Write it Down!

Write It Down
Eric Russell, Therapeutic Group Leader
By Eric Russell, Therapeutic Group Leader Nov 04, 2015

I work with teenagers in a therapeutic setting. I don’t know if you remember what it was like to be a teenager, but you can probably imagine that some of the kids I work with aren’t exactly eager to share about themselves to a group of other teenagers. Have you ever sat down with a group of 14 year-olds and asked, “What do you think about your family?” You might not get much of a response.

 
Teenagers are going through a lot, but the way I see it, it breaks down into three big issues – school, family, and self. Unpacking these can be tricky. But when kids internalize their feelings about these big issues – when they don’t have anyone to talk to about them – they still have to deal with them. So, we often see that kids’ behaviors become a reflection of their feelings. If we can give kids a voice to share about how they feel about school, their family, or themselves, then we’re better able to process through these thoughts and avoid negative behavior.

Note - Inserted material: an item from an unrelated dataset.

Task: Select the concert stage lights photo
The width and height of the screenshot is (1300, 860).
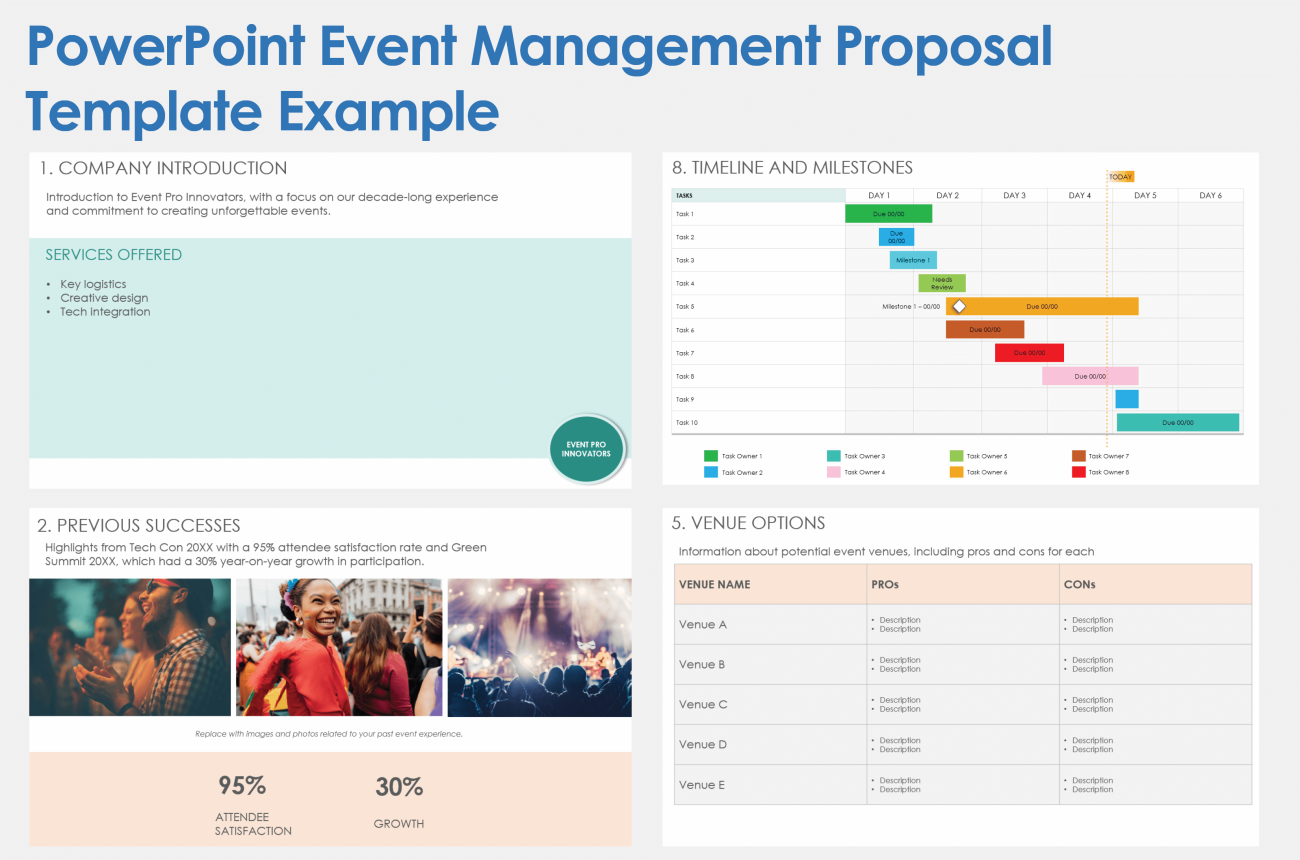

So, if you can’t ask a group of kids to verbalize their feelings, what can you do? I recently wrote out some questions onto notecards and placed them on a table. I asked the kids to choose a card and write their responses to the questions on the back side of the card. I grouped the topics into those three main categories – school, family, self. Here’s a template to download all of the cards.
 
Writing their answers to these cards got the kids thinking. Since they didn’t have the pressure of being put on the spot to come up with an answer in front of everyone, they were much more likely to reflect on the question and write down a thoughtful answer. I asked them all to share one answer, if they wanted to, and most did. I noticed that especially the girls wanted to share their answers – it seemed as though they liked the idea of opening up but struggled to find an appropriate way to do it.
 
I think you could do this activity at the beginning of work with kids, as a sort of icebreaker, or towards the middle of your time with them, once they’ve gotten familiar with each other and with you. I think it really helped give a voice to the kids and created an opportunity for them to think about those areas that they clearly have a lot of thoughts about, but sometimes struggle to verbalize.